R2K at last allows data to be entered via a map. JNCC is negotiating wonderfully cheap-rate raster map tiles from the O.S. The potential to be able to say "I recorded that beetle ... <mouse-click> ... there, at the junction between those two rides" and get a completely accurate grid reference, not subject to the inaccuracies of human grid reference estimation, is really great. This should prevent future occurrences of things like the pillwort growing 30 km out into the North Atlantic (vide the NBN map via the Gateway). The NBN certainly encourages you to clean up your data. R2K's
own mapping is a peculiar halfway house between PLOT5 and a GIS. Its sophistication invites one to expect more of it than it can actually do. For example, I'd love to change my records from an invisible dull purple! But it's really cool to be able to drag 'n' drop the entire contents of a county-wide survey onto a map and see it instantly mapped against a quarter-inch O.S. backdrop. This is a part of the programme that R3.3 lags like me will really like, and would repay further development to bribe us all to come on board.
I think I have worked out now what I can and can't do with the programme, and what I'd like the programme to be able to do in the future.
I've passed on a myriad of ideas and suggestions, and a good few criticisms, across to JNCC.
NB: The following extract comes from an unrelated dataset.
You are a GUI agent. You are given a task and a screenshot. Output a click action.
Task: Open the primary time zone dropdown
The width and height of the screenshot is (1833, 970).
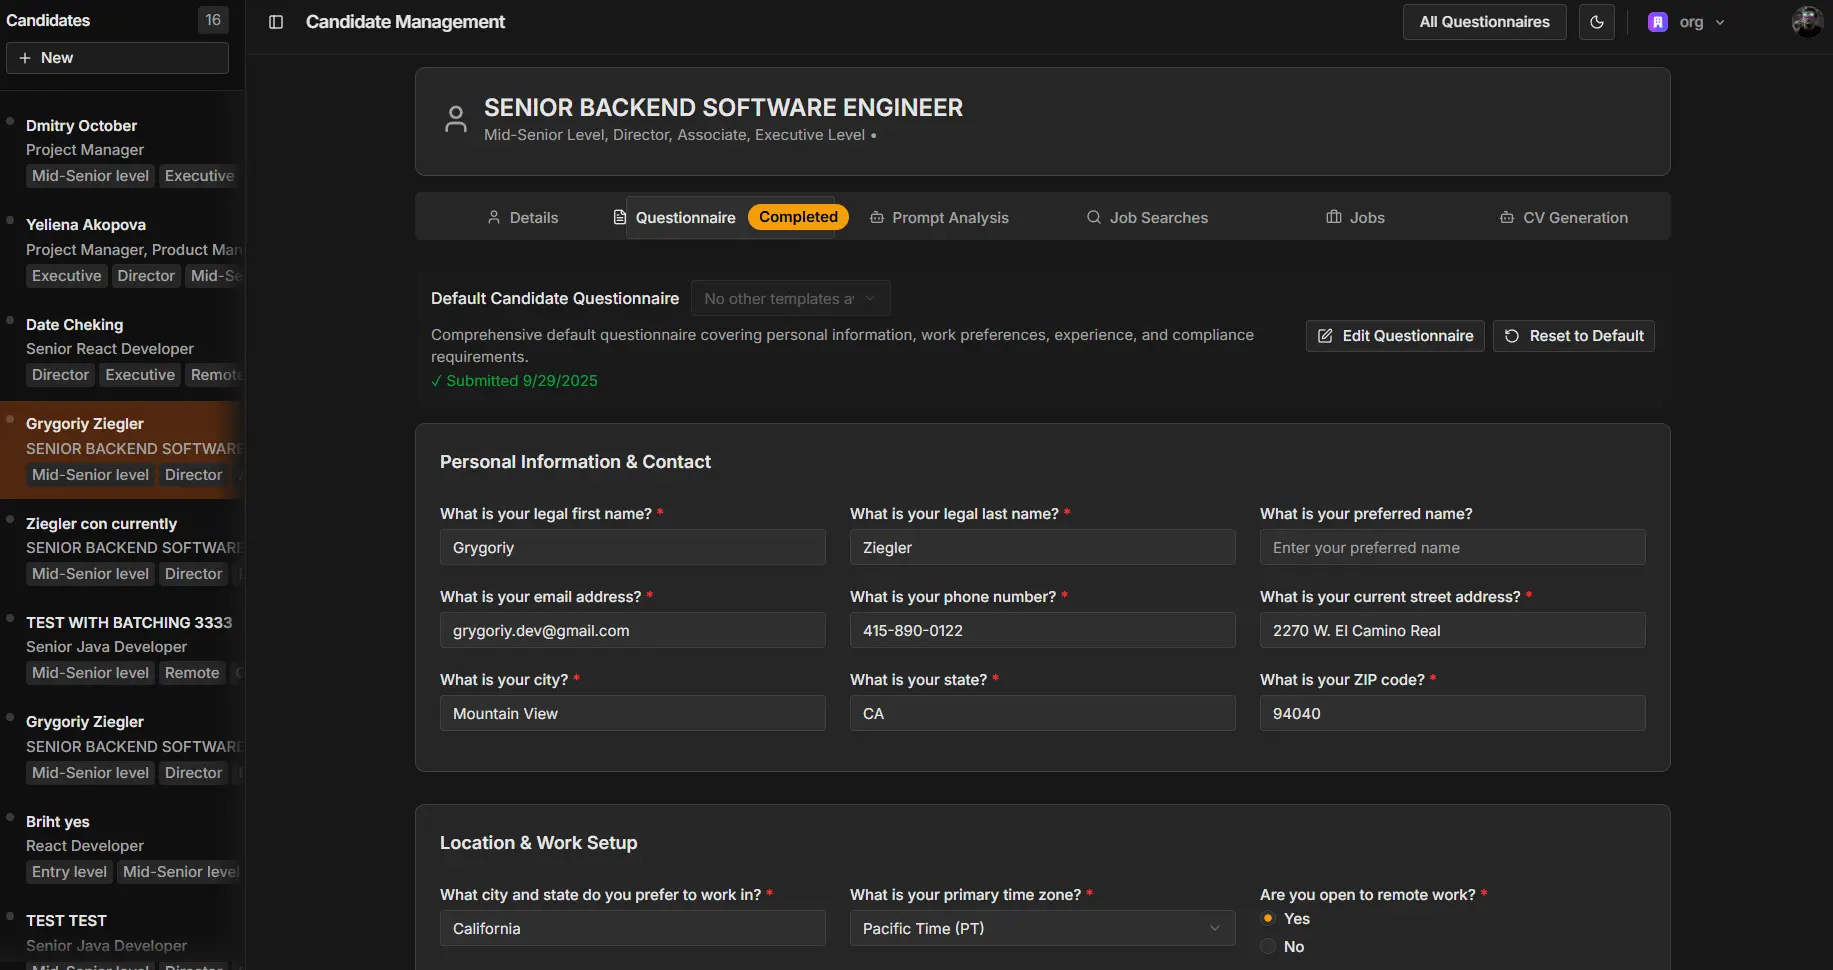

Inexplicably they e-mailed those suggestions along to all and sundry, so you may already have had a copy! No doubt I'm wrong in my interpretation for some of the things I think it can't do. In some cases, I should really have R.T.F.M. Except for its report formatter, R2K has excellent on-line help and a good manual available for printout straight off the CD. In others, I, along with other users, have identified some real glitches that are now being addressed, or have come up with ideas that might usefully be incorporated.
Will I be using R2K for personal and professional work? Well...yes and no.
-Yes? I'm already experimenting hard with it. I've managed to copy 70,000 Lincolnshire beetle records across into it to play with,
and I'm working on getting English Nature's Invertebrate Site Register into a decent enough state to push it across. Another great strength of R2K is that it forces you into very good data entry practices, but one's
former short-cuts in R3.3 catch up with you when readying data for the transfer process!
-No? On the home front I'm urging patience. I am waiting for a maintenance upgrade or two and a few more standard reports before
recommending that the seventeen users of R3.3 in our dispersed Lincolnshire Naturalists' Union Recorder Group switches to R2K for real. This will allow us to use the data that matters and leave behind poor old AREV
for good.
Be patient with R2K. Some of the criticisms have been really unfair, others, justified. Think back to all the grizzles about AREV Recorder back in the early 90s. All the things it couldn't do. All the bugs, or all the bugs in every new version of Windows,
when it comes to it. I put in over 80 pages of comment and suggestion about R3.3 and its predecessors to poor old Stuart and have now got up to 30 pages with R2K. It took 15 years to develop R3.3 from its ancestor, the Invertebrate Site Register, and R2K,
like any bit of software, is now going through the same process.
I'm sure it will be worth it.
Roger Key - variously: - first and foremost - amateur naturalist and wildlife recorder - exec member, NFBR
- beetle Recorder and botanical project Recorder co-ordinator, Lincolnshire Naturalists' Union - scheme organiser, BRC scheme for Cleroidea and Heteromera
- invertebrate ecologist and Invertebrate Site Register custodian (England), English Nature.